(Beginning of AVAILABLE DATA)

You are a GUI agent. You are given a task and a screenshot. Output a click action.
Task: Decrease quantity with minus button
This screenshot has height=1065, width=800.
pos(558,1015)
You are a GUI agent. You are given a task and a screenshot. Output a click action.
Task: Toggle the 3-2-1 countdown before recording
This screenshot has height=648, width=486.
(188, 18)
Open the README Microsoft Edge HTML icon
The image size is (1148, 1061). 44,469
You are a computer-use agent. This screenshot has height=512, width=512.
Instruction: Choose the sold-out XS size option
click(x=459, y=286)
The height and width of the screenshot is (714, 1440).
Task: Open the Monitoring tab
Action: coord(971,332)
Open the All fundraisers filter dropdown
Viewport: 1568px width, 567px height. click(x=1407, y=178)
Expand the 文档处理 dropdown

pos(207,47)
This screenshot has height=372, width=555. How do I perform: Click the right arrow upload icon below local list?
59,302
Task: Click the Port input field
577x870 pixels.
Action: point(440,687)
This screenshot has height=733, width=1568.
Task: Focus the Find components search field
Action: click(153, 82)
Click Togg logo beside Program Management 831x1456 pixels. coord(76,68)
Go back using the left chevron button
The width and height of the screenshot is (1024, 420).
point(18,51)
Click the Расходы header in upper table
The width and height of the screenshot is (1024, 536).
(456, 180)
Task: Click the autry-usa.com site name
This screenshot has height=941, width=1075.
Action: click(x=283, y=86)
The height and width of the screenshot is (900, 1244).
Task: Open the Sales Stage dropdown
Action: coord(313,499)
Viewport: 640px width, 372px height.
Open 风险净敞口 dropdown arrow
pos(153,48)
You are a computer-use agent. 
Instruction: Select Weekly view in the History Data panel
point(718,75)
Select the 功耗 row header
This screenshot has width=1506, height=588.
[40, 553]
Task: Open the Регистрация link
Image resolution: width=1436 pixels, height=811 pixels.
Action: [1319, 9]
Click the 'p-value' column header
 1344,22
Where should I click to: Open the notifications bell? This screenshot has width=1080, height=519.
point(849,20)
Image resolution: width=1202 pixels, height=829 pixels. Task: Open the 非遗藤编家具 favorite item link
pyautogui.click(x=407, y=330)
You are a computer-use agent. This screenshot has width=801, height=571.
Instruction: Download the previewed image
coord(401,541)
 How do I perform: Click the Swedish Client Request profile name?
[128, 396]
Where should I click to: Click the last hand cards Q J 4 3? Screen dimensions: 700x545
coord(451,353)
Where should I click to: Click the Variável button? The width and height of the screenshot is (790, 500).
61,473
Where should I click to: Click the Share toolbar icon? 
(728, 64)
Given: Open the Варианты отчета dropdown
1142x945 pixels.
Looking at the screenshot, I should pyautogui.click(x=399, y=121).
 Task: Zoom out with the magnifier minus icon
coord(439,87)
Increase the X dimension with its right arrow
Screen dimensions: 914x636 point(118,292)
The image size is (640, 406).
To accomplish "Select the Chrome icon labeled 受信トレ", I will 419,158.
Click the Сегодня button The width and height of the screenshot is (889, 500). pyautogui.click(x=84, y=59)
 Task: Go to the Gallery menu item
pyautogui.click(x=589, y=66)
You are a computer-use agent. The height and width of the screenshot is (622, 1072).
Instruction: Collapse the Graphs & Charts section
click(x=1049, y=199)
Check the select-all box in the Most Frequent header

(End of AVAILABLE DATA)

_TASK BRIEF_:
The expected answer is every line in the data above that carries the string "agent".

_EXERCISE RESPONSE_:
You are a GUI agent. You are given a task and a screenshot. Output a click action.
You are a GUI agent. You are given a task and a screenshot. Output a click action.
You are a computer-use agent. This screenshot has height=512, width=512.
You are a computer-use agent. 
You are a computer-use agent. This screenshot has width=801, height=571.
You are a computer-use agent. The height and width of the screenshot is (622, 1072).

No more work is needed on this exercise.